Task to carry out
Leaving out every picture, please repeat exactly the line that contains "How do I perform: Toggle" and each line after it through the final line below.

*** Opening of Provided material ***

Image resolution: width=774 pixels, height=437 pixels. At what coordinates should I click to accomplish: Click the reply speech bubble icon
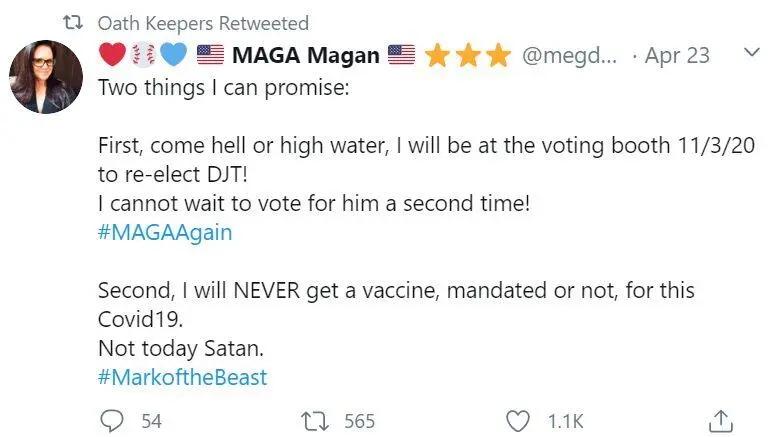pos(112,421)
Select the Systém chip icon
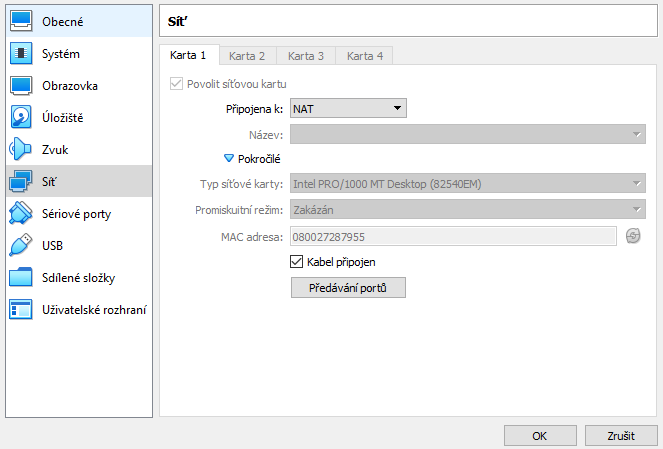This screenshot has height=449, width=663. click(21, 53)
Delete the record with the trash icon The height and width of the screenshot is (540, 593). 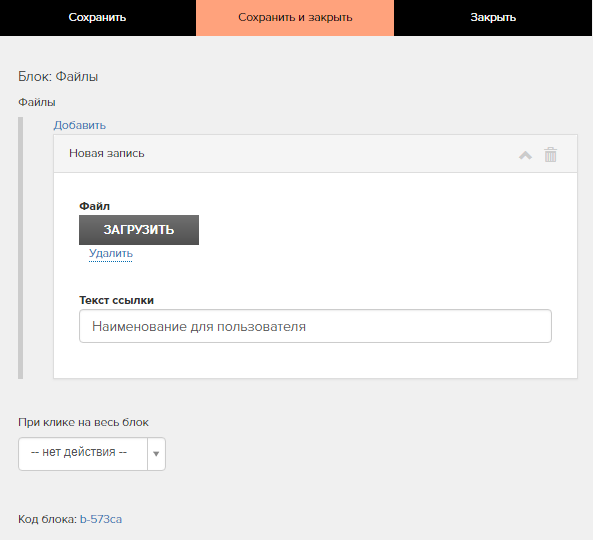[550, 154]
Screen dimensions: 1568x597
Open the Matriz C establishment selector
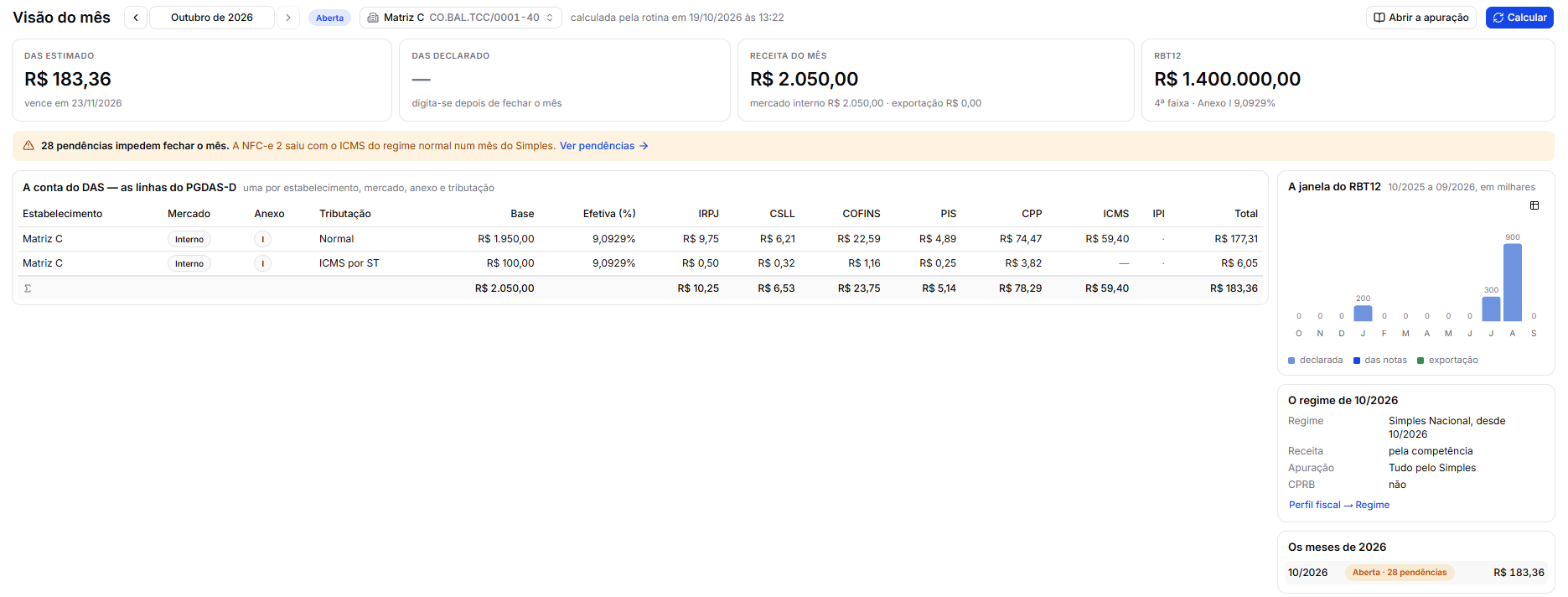(460, 18)
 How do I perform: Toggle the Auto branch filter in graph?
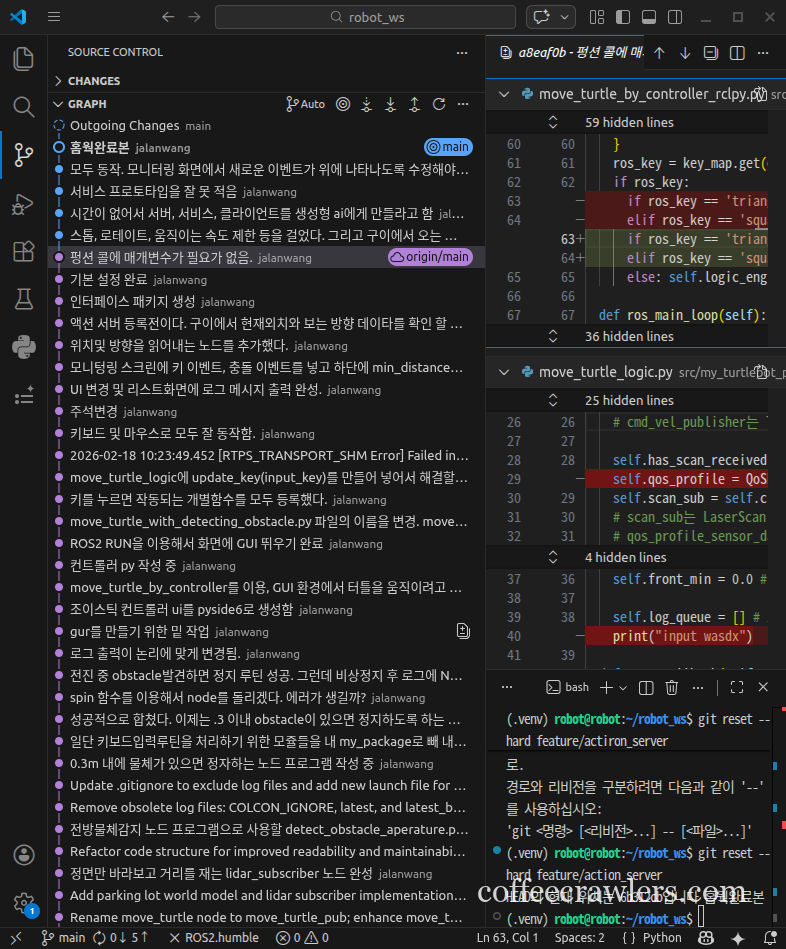pyautogui.click(x=305, y=104)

*** Close of Provided material ***

Your solution
 How do I perform: Toggle the Auto branch filter in graph?
pyautogui.click(x=305, y=104)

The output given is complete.